Solve $b^2 = 8b - 16a$ for $a,b\in\Bbb Z$

Question

I want to know when the equation : $$b^2 = 8b - 16a$$ is true.

I wanted to create a polynom like this one : $$(b-4)^2 = 16(-a+1)$$ but then I don't know what to do. Any idea?

Answer 1

The equation is actually $$(b-4)^2=16(1-a)$$

Your LHS is a square number, your RHS is $16 x$ where $x$ is an integer. When can your RHS be made into a square number?

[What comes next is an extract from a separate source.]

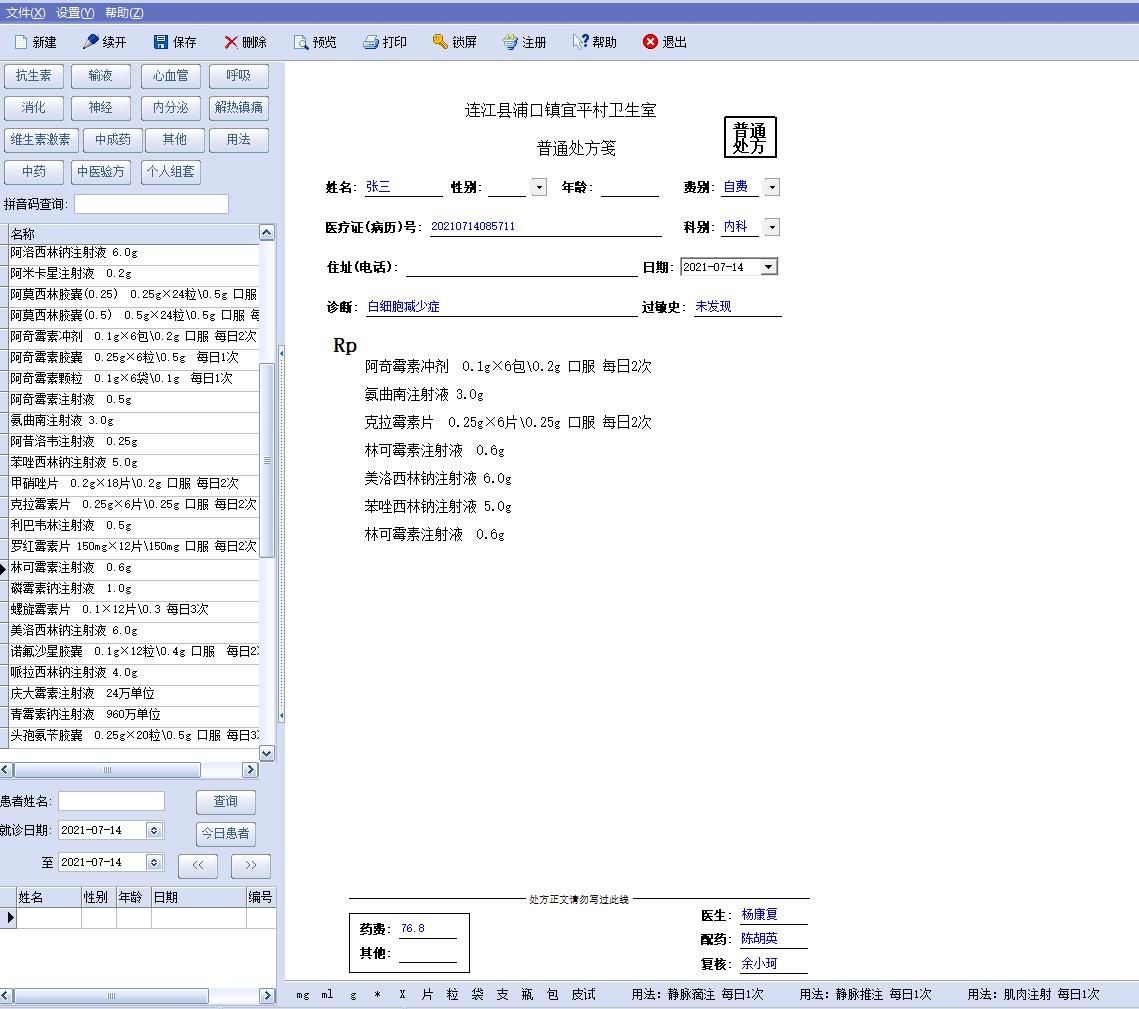This screenshot has width=1139, height=1009.
Task: Click the 查询 patient search button
Action: click(x=225, y=801)
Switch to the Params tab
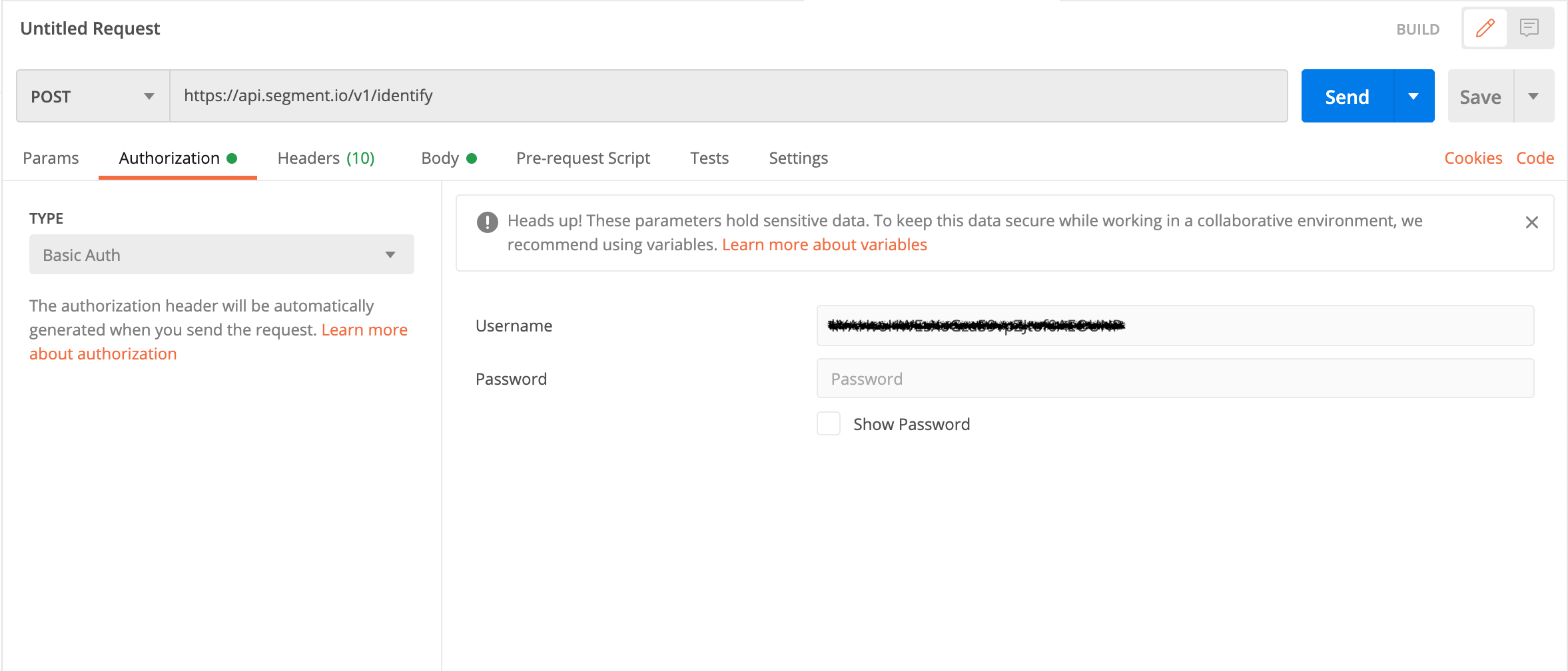 [x=51, y=158]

It already has $2^4=(2^2)^2$ as a factor, so all you need is for $x$ to be a square number.

So $x=1-a=n^2$ for $n\in \Bbb N$. Then $b-4=\pm4n$.

So solutions are $$a=1-n^2\\b=4\pm4n$$ $\forall n\in \Bbb N$.

Answer 2

we get $$(b-4)^2=16(1-a)$$ i hope this solves your problem

Answer 3

You could just use the common second degree equation formula.

So:

$$ b^2-8b+16a=0\implies b = \frac{8 \pm \sqrt{64-64a}}{2}$$

From this we can conclude that there will only exist a solution over $\mathbb{R}$ when $\sqrt{64-64a}$ exist. Is easy to check that the root only exists when the inside part is greater than 0, so $64-64a\geq 0 \implies 64\geq 64a\implies 1 \geq a$. So a can take any value from $(-\infty,1]$.

Answer 4

First we see that $8\mid b^2$ so $b=4c$ for some integer $c$. Thus we get $$c^2=2c-a\;\;\;\;\Longrightarrow \;\;\;\;c\mid a$$ So $a=cd$ for some integer $d$ and we have now $$c=2-d$$ So all solution are $(a,b)= (2d-d^2, 8-4d)$, where $d\in \mathbb{Z}$.